►

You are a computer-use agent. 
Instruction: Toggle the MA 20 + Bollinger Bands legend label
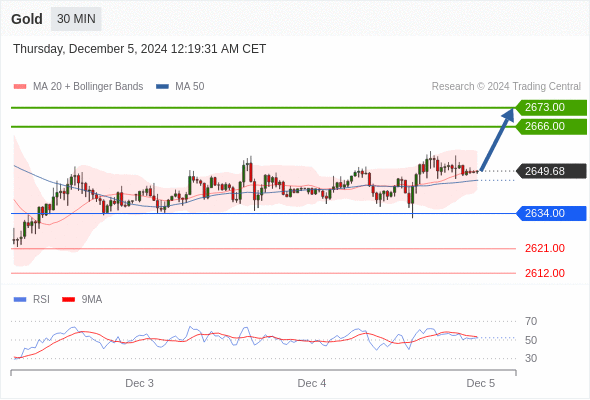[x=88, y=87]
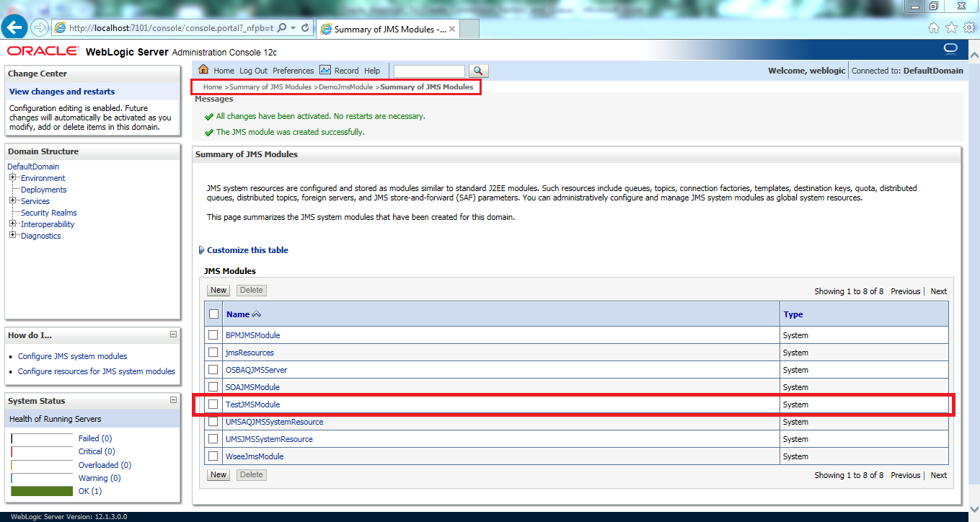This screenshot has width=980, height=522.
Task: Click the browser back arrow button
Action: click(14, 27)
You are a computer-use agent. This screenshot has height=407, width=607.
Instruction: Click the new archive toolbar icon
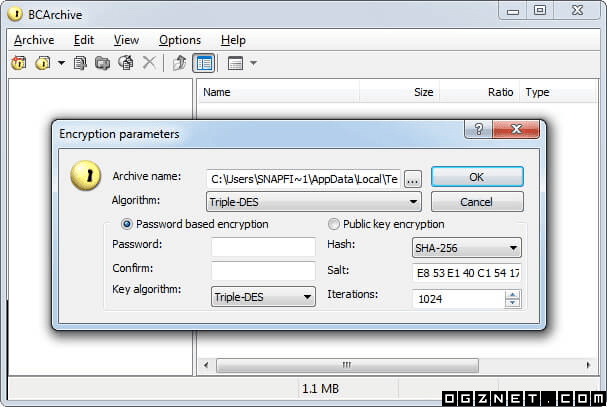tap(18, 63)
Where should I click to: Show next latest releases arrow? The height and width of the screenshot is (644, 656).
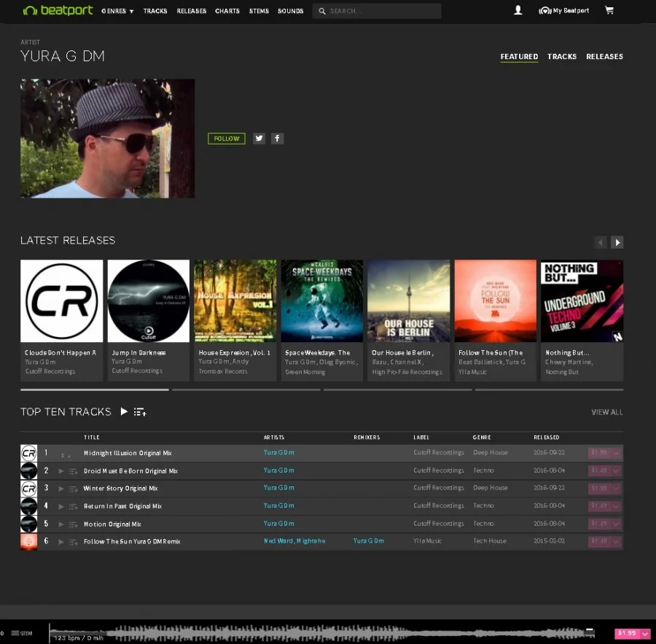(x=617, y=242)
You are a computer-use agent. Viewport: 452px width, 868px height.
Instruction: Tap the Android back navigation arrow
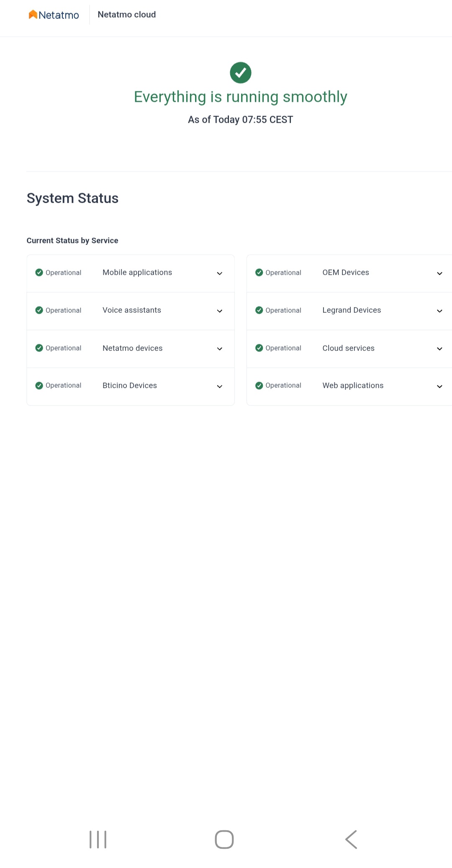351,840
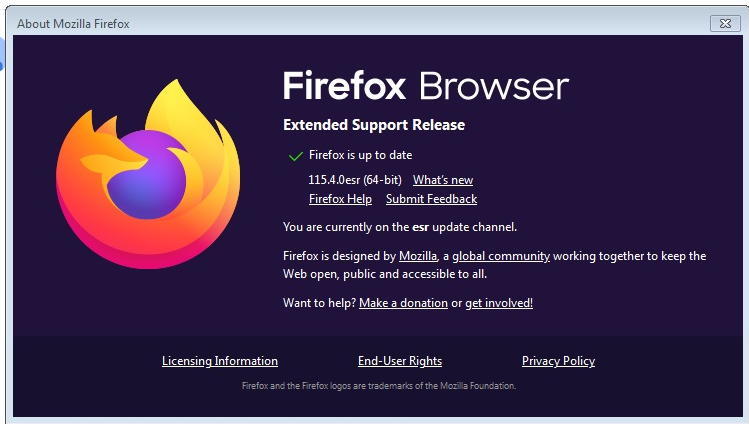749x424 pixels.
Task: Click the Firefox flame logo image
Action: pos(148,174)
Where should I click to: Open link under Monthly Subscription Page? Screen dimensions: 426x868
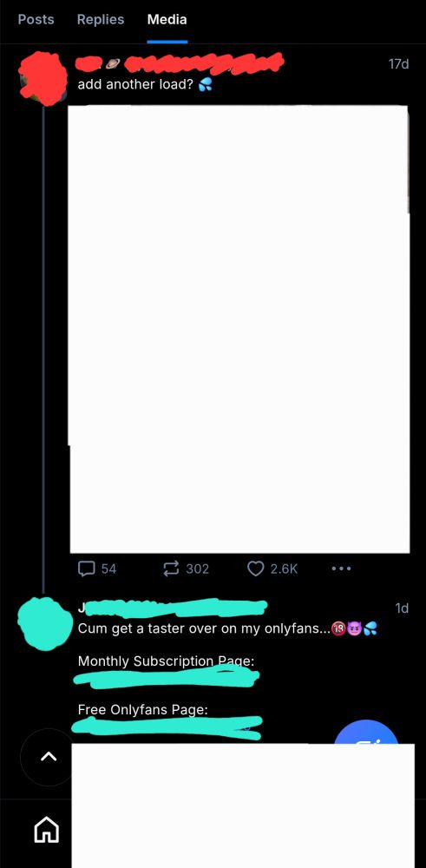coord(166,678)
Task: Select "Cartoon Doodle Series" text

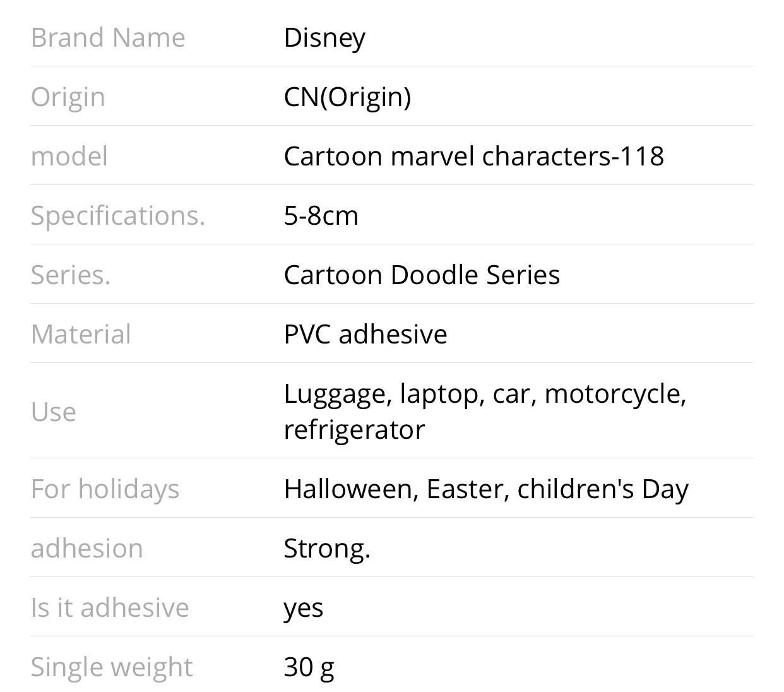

◄

▶ EXERCISE BRIEF: Make an exact copy of the lines above, starting at the line that contains "Where should I click to: Open" and running through the final line of the entries. Omit the pictures.

▶ ANSWER TO THE EXERCISE:
Where should I click to: Open link under Monthly Subscription Page? Screen dimensions: 426x868
coord(166,678)
Task: Select "Cartoon Doodle Series" text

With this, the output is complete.